The stone floor deadened her footsteps as she went.
Her pale eyes, half sullen, half afraid, slewed round to the door of
the study on her right. With a noiseless hand she secured her matches
and her candle. With noiseless feet she slid into the darkness of the
drawing-room. She dared not light her candle out there in the passage.
For the Vicar was full of gloom and of suspicion in the half hour
before prayer-time, and at the spurt of the match he might come out
blustering and insist on knowing what she was doing and where she was
going, whereas presently he would know, and he might be quiet as long
as he was satisfied that she wasn't shirking Prayers.
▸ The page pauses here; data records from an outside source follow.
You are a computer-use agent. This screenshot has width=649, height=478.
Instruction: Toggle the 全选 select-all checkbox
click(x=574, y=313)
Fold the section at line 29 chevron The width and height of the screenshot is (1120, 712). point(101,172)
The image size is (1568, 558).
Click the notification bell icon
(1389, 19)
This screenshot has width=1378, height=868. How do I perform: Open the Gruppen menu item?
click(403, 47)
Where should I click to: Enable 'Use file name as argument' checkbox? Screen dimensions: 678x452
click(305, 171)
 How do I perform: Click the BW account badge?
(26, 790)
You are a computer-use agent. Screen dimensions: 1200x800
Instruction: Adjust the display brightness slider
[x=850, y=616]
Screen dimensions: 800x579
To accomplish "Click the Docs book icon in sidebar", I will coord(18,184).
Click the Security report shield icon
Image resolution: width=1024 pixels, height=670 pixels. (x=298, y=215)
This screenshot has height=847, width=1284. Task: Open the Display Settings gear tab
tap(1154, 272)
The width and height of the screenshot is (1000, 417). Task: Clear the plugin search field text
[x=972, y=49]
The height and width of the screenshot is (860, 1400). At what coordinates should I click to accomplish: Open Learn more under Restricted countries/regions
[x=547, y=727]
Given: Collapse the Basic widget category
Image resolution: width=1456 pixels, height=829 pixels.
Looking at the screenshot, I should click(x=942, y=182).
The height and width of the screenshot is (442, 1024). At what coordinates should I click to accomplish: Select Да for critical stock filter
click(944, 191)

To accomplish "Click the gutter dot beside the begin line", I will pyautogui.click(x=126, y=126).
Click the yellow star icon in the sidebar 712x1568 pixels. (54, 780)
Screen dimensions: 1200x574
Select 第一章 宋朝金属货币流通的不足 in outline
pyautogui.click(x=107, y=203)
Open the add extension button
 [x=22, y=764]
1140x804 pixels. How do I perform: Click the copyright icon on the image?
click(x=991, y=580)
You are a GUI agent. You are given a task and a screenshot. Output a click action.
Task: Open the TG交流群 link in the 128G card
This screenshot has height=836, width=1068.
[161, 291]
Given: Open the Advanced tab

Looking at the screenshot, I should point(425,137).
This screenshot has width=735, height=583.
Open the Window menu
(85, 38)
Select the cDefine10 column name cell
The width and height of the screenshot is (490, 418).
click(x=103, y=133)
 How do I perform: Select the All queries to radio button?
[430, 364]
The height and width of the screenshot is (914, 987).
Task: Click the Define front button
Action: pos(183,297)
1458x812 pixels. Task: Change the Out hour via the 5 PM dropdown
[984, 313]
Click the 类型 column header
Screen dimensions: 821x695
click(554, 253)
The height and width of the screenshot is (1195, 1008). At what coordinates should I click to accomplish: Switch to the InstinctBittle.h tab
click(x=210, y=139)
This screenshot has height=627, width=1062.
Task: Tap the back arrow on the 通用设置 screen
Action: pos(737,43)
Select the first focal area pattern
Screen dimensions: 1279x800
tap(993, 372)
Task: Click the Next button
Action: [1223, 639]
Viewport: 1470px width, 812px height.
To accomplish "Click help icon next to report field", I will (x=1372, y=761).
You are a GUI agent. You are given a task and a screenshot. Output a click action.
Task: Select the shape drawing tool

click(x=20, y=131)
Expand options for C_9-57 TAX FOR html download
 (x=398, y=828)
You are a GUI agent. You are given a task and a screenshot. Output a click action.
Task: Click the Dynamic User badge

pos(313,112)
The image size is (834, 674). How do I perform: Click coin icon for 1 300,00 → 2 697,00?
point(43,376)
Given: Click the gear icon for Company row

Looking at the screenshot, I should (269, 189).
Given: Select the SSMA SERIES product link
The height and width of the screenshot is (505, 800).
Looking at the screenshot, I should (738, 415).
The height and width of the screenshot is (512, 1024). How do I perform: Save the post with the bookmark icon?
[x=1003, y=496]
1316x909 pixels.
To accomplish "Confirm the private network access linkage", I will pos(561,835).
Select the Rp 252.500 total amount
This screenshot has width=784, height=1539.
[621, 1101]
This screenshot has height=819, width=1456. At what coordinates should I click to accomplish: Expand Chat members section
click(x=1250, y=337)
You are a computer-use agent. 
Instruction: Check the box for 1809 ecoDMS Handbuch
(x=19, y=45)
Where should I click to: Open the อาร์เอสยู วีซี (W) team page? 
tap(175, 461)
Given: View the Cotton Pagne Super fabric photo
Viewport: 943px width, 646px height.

Stealthily, with her air of desperate adventure, she lit the
drawing-room lamp. She shook out the puffs and frills of its yellow
paper shade. Under its gaudy skirts the light was cruel to the cramped
and shabby room, to the huddled furniture, to the tarnished gilt, the
perishing tones of gray and amber.
Alice set the lamp on the top of the cottage piano that stood
slantwise in a side window beyond the fireplace. She had pulled back
the muslin curtains and opened both windows wide so that the room was
now bared to the south and west. Then, with the abrupt and passionate
gesture of desire deferred, she sat down at the little worn-out Erard
and began to play.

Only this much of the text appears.